### SHORT TASK
Transcribe the data word for word, from its first line up to and including the line containing "tap(1468, 192)".
Start MATERIAL PROVIDED
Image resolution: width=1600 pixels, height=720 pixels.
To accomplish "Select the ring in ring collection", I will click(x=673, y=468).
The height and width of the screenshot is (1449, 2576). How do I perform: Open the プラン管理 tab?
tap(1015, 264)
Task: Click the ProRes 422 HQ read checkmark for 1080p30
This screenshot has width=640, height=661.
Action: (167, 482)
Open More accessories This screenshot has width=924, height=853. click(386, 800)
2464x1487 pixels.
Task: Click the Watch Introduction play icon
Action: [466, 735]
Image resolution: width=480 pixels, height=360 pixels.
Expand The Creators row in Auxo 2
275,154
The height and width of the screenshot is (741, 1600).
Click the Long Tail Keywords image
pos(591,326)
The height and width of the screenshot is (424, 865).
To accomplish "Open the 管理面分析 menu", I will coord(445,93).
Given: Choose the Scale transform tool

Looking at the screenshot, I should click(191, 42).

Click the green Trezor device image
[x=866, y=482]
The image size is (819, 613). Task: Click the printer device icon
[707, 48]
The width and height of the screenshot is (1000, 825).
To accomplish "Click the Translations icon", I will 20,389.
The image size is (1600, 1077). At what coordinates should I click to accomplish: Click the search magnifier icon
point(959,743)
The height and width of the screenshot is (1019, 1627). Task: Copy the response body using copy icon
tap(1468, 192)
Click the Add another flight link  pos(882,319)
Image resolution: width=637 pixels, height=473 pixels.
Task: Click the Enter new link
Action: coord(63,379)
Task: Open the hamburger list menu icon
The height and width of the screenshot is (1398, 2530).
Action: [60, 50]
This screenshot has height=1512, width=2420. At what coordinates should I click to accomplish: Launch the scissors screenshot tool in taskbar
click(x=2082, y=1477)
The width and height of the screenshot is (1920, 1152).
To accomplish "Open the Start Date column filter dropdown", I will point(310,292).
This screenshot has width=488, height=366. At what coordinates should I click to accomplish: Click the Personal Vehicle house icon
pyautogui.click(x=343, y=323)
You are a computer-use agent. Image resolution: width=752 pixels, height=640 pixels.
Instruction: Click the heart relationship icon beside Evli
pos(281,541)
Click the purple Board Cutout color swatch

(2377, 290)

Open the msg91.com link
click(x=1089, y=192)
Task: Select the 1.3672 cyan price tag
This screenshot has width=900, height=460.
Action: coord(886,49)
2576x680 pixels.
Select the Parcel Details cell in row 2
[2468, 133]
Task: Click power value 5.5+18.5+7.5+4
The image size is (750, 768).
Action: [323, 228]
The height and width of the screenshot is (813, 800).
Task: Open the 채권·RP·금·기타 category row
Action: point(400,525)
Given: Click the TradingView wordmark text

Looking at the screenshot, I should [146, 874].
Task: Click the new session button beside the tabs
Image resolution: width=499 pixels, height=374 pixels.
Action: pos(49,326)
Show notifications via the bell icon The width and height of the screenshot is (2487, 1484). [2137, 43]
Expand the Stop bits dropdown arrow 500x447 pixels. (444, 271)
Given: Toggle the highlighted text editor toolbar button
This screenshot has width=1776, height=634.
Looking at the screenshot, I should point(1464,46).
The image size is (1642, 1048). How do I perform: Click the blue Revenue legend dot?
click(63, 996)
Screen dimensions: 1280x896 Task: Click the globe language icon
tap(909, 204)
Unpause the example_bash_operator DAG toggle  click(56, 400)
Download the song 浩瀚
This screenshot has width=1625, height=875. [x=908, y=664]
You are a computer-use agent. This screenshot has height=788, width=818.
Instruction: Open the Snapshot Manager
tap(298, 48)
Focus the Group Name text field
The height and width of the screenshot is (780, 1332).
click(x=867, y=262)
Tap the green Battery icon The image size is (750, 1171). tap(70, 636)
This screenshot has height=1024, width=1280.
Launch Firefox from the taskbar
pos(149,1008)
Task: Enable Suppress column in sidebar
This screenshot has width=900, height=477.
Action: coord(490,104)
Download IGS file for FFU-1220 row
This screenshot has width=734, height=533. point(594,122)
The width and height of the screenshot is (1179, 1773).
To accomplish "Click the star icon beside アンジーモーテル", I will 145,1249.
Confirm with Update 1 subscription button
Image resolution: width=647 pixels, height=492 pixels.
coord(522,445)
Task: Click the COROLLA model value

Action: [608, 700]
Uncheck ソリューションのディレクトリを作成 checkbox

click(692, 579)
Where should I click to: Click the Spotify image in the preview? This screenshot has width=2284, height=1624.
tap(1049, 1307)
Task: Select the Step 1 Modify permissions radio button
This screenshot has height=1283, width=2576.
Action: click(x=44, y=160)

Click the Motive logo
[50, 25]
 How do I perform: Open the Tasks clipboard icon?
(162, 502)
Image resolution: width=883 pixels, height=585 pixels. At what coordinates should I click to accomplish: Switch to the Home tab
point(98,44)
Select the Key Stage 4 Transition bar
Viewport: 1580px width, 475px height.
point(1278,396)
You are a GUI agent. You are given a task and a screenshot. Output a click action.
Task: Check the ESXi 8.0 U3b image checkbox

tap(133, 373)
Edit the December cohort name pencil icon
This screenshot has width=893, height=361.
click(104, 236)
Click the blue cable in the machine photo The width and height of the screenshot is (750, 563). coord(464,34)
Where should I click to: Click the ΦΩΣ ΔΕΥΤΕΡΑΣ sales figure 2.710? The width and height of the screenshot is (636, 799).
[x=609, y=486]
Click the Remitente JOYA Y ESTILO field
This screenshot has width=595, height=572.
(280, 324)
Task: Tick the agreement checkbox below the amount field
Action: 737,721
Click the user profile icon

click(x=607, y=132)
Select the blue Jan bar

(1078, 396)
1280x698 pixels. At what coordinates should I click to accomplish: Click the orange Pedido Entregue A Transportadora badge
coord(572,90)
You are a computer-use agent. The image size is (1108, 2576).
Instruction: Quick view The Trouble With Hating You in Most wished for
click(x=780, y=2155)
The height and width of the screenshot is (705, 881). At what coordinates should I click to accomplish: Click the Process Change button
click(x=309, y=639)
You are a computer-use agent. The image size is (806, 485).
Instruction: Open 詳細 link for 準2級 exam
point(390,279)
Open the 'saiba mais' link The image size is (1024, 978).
End MATERIAL PROVIDED
### ANSWER BELOW
Image resolution: width=1600 pixels, height=720 pixels.
To accomplish "Select the ring in ring collection", I will click(x=673, y=468).
The height and width of the screenshot is (1449, 2576). How do I perform: Open the プラン管理 tab?
tap(1015, 264)
Task: Click the ProRes 422 HQ read checkmark for 1080p30
This screenshot has width=640, height=661.
Action: (167, 482)
Open More accessories This screenshot has width=924, height=853. click(386, 800)
2464x1487 pixels.
Task: Click the Watch Introduction play icon
Action: [466, 735]
Image resolution: width=480 pixels, height=360 pixels.
Expand The Creators row in Auxo 2
275,154
The height and width of the screenshot is (741, 1600).
Click the Long Tail Keywords image
pos(591,326)
The height and width of the screenshot is (424, 865).
To accomplish "Open the 管理面分析 menu", I will coord(445,93).
Given: Choose the Scale transform tool

Looking at the screenshot, I should click(191, 42).

Click the green Trezor device image
[x=866, y=482]
The image size is (819, 613). Task: Click the printer device icon
[707, 48]
The width and height of the screenshot is (1000, 825).
To accomplish "Click the Translations icon", I will 20,389.
The image size is (1600, 1077). At what coordinates should I click to accomplish: Click the search magnifier icon
point(959,743)
The height and width of the screenshot is (1019, 1627). Task: Copy the response body using copy icon
tap(1468, 192)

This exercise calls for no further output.